START GIVEN INFORMATION
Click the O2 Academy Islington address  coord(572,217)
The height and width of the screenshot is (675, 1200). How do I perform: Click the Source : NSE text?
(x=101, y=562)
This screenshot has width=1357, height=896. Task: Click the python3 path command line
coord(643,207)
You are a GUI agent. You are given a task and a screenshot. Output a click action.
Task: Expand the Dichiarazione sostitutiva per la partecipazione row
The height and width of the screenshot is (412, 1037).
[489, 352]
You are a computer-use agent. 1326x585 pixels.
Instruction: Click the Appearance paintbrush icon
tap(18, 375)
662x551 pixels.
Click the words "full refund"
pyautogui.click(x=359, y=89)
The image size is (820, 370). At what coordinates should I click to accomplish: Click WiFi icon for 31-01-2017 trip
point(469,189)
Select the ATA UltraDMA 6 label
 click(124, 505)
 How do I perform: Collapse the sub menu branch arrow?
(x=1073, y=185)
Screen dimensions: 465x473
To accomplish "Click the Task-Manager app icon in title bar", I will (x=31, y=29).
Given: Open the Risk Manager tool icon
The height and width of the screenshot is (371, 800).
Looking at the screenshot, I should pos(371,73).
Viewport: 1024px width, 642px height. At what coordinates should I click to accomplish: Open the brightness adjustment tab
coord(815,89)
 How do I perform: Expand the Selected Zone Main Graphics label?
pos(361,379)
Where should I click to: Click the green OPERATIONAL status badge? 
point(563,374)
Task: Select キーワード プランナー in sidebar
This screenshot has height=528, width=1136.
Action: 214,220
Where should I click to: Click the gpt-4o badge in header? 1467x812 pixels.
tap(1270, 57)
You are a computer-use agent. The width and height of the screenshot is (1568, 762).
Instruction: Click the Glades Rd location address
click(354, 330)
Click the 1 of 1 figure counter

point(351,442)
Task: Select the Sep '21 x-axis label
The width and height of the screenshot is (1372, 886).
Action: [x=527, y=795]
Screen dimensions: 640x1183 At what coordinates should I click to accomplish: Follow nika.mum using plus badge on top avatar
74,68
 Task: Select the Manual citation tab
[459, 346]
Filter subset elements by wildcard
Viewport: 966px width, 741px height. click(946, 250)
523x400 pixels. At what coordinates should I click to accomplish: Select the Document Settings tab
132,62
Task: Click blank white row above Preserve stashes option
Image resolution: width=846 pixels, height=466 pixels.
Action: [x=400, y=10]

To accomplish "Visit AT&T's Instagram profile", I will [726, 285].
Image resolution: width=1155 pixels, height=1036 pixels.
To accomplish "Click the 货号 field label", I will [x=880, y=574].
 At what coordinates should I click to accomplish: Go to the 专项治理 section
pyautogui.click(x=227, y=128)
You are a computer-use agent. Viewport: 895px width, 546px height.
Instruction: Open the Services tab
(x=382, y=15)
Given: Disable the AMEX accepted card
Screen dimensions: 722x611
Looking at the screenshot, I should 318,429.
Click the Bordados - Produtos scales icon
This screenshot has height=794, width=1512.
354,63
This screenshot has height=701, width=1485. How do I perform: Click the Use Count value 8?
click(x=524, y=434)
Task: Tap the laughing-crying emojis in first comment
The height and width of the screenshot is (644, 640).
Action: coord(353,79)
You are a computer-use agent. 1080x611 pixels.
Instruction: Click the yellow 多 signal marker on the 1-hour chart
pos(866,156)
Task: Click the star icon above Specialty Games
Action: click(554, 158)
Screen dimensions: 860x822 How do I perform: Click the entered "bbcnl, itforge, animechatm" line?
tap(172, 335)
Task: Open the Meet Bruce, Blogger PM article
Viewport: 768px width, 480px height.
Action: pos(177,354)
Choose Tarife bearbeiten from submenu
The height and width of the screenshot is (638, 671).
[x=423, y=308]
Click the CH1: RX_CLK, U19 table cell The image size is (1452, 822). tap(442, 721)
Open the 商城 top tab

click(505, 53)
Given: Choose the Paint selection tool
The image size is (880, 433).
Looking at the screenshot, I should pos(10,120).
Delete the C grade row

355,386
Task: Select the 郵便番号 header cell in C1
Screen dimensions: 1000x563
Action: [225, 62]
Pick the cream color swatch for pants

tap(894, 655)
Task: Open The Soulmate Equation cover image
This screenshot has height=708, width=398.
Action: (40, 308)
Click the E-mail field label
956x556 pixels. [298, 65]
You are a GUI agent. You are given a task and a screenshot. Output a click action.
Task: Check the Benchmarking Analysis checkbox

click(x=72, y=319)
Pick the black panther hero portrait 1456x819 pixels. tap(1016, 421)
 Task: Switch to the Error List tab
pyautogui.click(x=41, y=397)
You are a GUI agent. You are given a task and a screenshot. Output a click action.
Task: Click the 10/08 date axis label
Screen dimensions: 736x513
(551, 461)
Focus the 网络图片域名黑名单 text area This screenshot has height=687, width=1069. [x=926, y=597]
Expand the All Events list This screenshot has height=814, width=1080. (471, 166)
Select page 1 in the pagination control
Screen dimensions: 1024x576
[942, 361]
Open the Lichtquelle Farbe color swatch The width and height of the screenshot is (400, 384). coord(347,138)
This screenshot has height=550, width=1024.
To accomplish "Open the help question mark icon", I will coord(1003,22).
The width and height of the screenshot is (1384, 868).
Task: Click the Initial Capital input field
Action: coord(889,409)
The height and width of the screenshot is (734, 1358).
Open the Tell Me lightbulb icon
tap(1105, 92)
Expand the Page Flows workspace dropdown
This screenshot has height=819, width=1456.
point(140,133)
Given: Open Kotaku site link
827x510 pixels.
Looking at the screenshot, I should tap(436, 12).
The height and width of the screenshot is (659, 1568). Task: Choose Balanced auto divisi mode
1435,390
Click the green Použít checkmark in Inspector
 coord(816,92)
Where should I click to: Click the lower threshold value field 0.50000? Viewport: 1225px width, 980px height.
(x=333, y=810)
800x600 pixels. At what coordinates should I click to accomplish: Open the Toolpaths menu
END GIVEN INFORMATION
• **WORK TO COMPLETE**
Word for word, extract all the records.

• **SOLUTION TO THE EXERCISE**
Click the O2 Academy Islington address  coord(572,217)
The height and width of the screenshot is (675, 1200). How do I perform: Click the Source : NSE text?
(x=101, y=562)
This screenshot has width=1357, height=896. Task: Click the python3 path command line
coord(643,207)
You are a GUI agent. You are given a task and a screenshot. Output a click action.
Task: Expand the Dichiarazione sostitutiva per la partecipazione row
The height and width of the screenshot is (412, 1037).
[489, 352]
You are a computer-use agent. 1326x585 pixels.
Instruction: Click the Appearance paintbrush icon
tap(18, 375)
662x551 pixels.
Click the words "full refund"
pyautogui.click(x=359, y=89)
The image size is (820, 370). At what coordinates should I click to accomplish: Click WiFi icon for 31-01-2017 trip
point(469,189)
Select the ATA UltraDMA 6 label
 click(124, 505)
 How do I perform: Collapse the sub menu branch arrow?
(x=1073, y=185)
Screen dimensions: 465x473
To accomplish "Click the Task-Manager app icon in title bar", I will (x=31, y=29).
Given: Open the Risk Manager tool icon
The height and width of the screenshot is (371, 800).
Looking at the screenshot, I should pos(371,73).
Viewport: 1024px width, 642px height. At what coordinates should I click to accomplish: Open the brightness adjustment tab
coord(815,89)
 How do I perform: Expand the Selected Zone Main Graphics label?
pos(361,379)
Where should I click to: Click the green OPERATIONAL status badge? 
point(563,374)
Task: Select キーワード プランナー in sidebar
This screenshot has height=528, width=1136.
Action: 214,220
Where should I click to: Click the gpt-4o badge in header? 1467x812 pixels.
tap(1270, 57)
You are a computer-use agent. The width and height of the screenshot is (1568, 762).
Instruction: Click the Glades Rd location address
click(354, 330)
Click the 1 of 1 figure counter

point(351,442)
Task: Select the Sep '21 x-axis label
The width and height of the screenshot is (1372, 886).
Action: [x=527, y=795]
Screen dimensions: 640x1183 At what coordinates should I click to accomplish: Follow nika.mum using plus badge on top avatar
74,68
 Task: Select the Manual citation tab
[459, 346]
Filter subset elements by wildcard
Viewport: 966px width, 741px height. click(946, 250)
523x400 pixels. At what coordinates should I click to accomplish: Select the Document Settings tab
132,62
Task: Click blank white row above Preserve stashes option
Image resolution: width=846 pixels, height=466 pixels.
Action: [x=400, y=10]

To accomplish "Visit AT&T's Instagram profile", I will [726, 285].
Image resolution: width=1155 pixels, height=1036 pixels.
To accomplish "Click the 货号 field label", I will [x=880, y=574].
 At what coordinates should I click to accomplish: Go to the 专项治理 section
pyautogui.click(x=227, y=128)
You are a computer-use agent. Viewport: 895px width, 546px height.
Instruction: Open the Services tab
(x=382, y=15)
Given: Disable the AMEX accepted card
Screen dimensions: 722x611
Looking at the screenshot, I should 318,429.
Click the Bordados - Produtos scales icon
This screenshot has height=794, width=1512.
354,63
This screenshot has height=701, width=1485. How do I perform: Click the Use Count value 8?
click(x=524, y=434)
Task: Tap the laughing-crying emojis in first comment
The height and width of the screenshot is (644, 640).
Action: coord(353,79)
You are a computer-use agent. 1080x611 pixels.
Instruction: Click the yellow 多 signal marker on the 1-hour chart
pos(866,156)
Task: Click the star icon above Specialty Games
Action: click(554, 158)
Screen dimensions: 860x822 How do I perform: Click the entered "bbcnl, itforge, animechatm" line?
tap(172, 335)
Task: Open the Meet Bruce, Blogger PM article
Viewport: 768px width, 480px height.
Action: pos(177,354)
Choose Tarife bearbeiten from submenu
The height and width of the screenshot is (638, 671).
[x=423, y=308]
Click the CH1: RX_CLK, U19 table cell The image size is (1452, 822). tap(442, 721)
Open the 商城 top tab

click(505, 53)
Given: Choose the Paint selection tool
The image size is (880, 433).
Looking at the screenshot, I should pos(10,120).
Delete the C grade row

355,386
Task: Select the 郵便番号 header cell in C1
Screen dimensions: 1000x563
Action: [225, 62]
Pick the cream color swatch for pants

tap(894, 655)
Task: Open The Soulmate Equation cover image
This screenshot has height=708, width=398.
Action: (40, 308)
Click the E-mail field label
956x556 pixels. [298, 65]
You are a GUI agent. You are given a task and a screenshot. Output a click action.
Task: Check the Benchmarking Analysis checkbox

click(x=72, y=319)
Pick the black panther hero portrait 1456x819 pixels. tap(1016, 421)
 Task: Switch to the Error List tab
pyautogui.click(x=41, y=397)
You are a GUI agent. You are given a task and a screenshot. Output a click action.
Task: Click the 10/08 date axis label
Screen dimensions: 736x513
(551, 461)
Focus the 网络图片域名黑名单 text area This screenshot has height=687, width=1069. [x=926, y=597]
Expand the All Events list This screenshot has height=814, width=1080. (471, 166)
Select page 1 in the pagination control
Screen dimensions: 1024x576
[942, 361]
Open the Lichtquelle Farbe color swatch The width and height of the screenshot is (400, 384). coord(347,138)
This screenshot has height=550, width=1024.
To accomplish "Open the help question mark icon", I will coord(1003,22).
The width and height of the screenshot is (1384, 868).
Task: Click the Initial Capital input field
Action: coord(889,409)
The height and width of the screenshot is (734, 1358).
Open the Tell Me lightbulb icon
tap(1105, 92)
Expand the Page Flows workspace dropdown
This screenshot has height=819, width=1456.
point(140,133)
Given: Open Kotaku site link
827x510 pixels.
Looking at the screenshot, I should tap(436, 12).
The height and width of the screenshot is (659, 1568). Task: Choose Balanced auto divisi mode
1435,390
Click the green Použít checkmark in Inspector
 coord(816,92)
Where should I click to: Click the lower threshold value field 0.50000? Viewport: 1225px width, 980px height.
(x=333, y=810)
800x600 pixels. At what coordinates should I click to accomplish: Open the Toolpaths menu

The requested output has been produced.